Ce petit là, il a l’air volontaire, songea-Raul, même s’il est terrifié. C’est pas tous les jours qu’on trouve un mort, surtout quand le mort en question est un type avec qui on venait de taper la causette pendant… Quoi ?

— T’as discuté longtemps avec le vieux dont tu parlais ?

— Je sais pas, casté. Attendez… s’interrompit-il pour se tourner vers ses camarades coincés dans les ombres farouches. Vous avez une idée, vous autres ?

 Les trois autres garçons, regroupés entre deux colonnes du tunnel, se confondant presque avec l'obscurité, firent timidement non de la tête.

— Mais encore ? fit-Raul, en appuyant lourdement son regard.
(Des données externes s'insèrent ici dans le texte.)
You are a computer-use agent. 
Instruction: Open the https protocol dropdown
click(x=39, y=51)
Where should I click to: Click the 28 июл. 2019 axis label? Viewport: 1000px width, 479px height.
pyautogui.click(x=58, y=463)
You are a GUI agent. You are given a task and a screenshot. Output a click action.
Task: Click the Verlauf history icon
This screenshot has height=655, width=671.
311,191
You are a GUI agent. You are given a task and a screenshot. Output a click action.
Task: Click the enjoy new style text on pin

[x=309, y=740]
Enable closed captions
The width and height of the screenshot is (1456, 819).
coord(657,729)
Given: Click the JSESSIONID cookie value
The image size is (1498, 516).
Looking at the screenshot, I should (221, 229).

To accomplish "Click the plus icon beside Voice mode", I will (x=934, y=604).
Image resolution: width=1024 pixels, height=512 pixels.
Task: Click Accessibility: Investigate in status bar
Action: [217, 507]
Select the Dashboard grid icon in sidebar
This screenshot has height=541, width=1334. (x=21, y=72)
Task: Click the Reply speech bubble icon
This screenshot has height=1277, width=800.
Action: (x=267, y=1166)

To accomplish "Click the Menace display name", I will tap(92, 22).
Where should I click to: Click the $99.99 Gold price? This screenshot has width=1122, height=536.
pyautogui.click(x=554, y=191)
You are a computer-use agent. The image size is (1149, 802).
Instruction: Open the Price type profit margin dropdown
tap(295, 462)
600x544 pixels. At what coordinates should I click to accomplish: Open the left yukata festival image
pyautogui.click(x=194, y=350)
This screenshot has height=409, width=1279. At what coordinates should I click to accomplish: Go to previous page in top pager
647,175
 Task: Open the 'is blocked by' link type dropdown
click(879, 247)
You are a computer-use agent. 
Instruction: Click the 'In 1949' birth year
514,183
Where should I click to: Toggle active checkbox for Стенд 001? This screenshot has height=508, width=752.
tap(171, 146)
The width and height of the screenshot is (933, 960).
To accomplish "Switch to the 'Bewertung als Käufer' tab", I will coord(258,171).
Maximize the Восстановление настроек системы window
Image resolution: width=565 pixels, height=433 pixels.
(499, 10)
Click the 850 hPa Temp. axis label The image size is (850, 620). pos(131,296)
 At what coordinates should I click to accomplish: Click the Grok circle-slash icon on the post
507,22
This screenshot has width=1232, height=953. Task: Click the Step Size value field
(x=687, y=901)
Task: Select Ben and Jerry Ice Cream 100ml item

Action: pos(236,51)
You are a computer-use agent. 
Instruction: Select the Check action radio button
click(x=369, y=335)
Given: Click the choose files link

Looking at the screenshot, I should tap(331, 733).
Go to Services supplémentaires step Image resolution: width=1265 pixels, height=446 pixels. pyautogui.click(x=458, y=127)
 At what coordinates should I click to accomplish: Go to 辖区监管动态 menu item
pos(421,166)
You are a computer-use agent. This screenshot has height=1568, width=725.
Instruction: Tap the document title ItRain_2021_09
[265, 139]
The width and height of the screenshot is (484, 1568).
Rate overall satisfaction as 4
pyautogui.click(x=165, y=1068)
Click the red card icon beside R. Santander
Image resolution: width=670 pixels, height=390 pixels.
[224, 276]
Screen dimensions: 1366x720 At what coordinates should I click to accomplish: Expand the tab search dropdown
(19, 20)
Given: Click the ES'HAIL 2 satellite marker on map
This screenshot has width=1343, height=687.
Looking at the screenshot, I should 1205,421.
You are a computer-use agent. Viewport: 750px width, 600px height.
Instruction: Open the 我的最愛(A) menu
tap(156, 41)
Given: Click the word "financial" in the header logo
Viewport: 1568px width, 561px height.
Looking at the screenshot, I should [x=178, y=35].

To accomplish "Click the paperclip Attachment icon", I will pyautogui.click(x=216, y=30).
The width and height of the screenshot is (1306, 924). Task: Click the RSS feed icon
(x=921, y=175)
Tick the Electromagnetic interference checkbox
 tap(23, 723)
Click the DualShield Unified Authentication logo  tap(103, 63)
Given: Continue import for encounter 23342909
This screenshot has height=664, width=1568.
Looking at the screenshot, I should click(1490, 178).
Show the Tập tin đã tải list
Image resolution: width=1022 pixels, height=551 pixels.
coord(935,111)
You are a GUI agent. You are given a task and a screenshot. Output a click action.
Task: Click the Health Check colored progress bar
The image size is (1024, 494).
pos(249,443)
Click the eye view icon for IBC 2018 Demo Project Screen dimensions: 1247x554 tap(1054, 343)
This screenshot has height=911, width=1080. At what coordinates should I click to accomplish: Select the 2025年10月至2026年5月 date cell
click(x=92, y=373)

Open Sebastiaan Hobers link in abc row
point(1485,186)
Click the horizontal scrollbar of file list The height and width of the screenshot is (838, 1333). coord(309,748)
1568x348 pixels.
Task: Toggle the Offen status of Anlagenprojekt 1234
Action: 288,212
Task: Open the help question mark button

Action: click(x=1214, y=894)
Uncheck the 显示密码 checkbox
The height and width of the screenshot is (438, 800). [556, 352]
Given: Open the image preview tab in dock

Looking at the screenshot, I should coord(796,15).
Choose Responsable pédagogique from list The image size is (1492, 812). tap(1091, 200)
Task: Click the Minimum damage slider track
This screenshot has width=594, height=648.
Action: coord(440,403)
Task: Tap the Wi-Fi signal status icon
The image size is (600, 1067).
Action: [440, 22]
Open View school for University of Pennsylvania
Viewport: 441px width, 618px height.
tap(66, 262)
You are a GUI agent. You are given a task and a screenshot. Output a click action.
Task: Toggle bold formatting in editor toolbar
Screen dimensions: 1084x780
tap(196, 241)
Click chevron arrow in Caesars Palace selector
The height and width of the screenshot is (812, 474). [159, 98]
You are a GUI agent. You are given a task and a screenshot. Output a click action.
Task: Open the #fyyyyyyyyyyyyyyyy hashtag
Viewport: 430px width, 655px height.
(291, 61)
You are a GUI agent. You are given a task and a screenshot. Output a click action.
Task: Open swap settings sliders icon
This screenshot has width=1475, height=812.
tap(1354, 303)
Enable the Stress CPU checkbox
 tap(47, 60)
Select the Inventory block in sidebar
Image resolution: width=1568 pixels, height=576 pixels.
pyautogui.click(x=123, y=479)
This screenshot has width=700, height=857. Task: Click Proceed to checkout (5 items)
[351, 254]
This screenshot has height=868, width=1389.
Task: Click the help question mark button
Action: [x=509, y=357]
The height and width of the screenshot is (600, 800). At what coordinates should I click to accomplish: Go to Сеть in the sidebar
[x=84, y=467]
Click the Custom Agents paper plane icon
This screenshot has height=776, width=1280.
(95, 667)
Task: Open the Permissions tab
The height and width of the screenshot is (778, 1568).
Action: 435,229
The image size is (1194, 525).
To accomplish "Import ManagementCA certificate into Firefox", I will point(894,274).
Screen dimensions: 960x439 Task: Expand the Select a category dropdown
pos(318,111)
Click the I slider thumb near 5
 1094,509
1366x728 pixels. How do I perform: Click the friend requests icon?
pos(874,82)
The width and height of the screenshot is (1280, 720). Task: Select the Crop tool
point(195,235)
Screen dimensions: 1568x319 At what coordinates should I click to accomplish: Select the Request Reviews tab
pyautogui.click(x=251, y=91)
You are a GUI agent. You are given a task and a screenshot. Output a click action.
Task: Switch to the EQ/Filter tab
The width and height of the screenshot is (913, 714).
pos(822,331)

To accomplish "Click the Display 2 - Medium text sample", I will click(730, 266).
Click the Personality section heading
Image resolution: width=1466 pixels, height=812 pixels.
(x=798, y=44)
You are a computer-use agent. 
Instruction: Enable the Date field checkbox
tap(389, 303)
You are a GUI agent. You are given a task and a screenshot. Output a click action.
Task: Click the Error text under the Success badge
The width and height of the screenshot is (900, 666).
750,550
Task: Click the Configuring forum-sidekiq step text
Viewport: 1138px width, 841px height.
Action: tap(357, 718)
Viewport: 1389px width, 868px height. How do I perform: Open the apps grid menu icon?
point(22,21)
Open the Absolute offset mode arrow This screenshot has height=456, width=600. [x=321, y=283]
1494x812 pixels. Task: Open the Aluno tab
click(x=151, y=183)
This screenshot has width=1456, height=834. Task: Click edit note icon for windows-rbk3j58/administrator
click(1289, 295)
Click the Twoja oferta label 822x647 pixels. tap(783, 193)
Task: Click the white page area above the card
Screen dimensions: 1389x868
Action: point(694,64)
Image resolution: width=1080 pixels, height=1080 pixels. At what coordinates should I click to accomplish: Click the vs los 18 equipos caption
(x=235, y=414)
 Après un temps d’hésitation qui semblait plus lié à la crainte de représailles qu’à une réelle incertitude, l’un d’eux tenta une réponse :

— J’crois que quand on est rentrés dans le tunnel le soleil était à ras des monts, casté. Quand on est sortis (il regarda ses camarades), il était au-dessus de vot'Cité.

— Une matinée complète ? s’exclama Raul jugeant que ces quatre gamins devaient se foutre de lui. Et vous avez fait quoi tout ce temps ? Vous n’avez pas fait que parler ensemble, tout de même ?

— Non ! On a d’abord chassé, puis assez vite on est tombés sur lui et ses compagnons. Là, il nous a causé – pas mal – puis on est repartis, sans aucune prise ! C’est tout, casté, on le jure.

— Je vois… mentit Raul.

 D’aussi vagues indications n’allaient sûrement pas faire avancer l’affaire. L'obscurité se faisait froide, Raul s'impatientait. Combien de temps encore ? Foutue clepsydre...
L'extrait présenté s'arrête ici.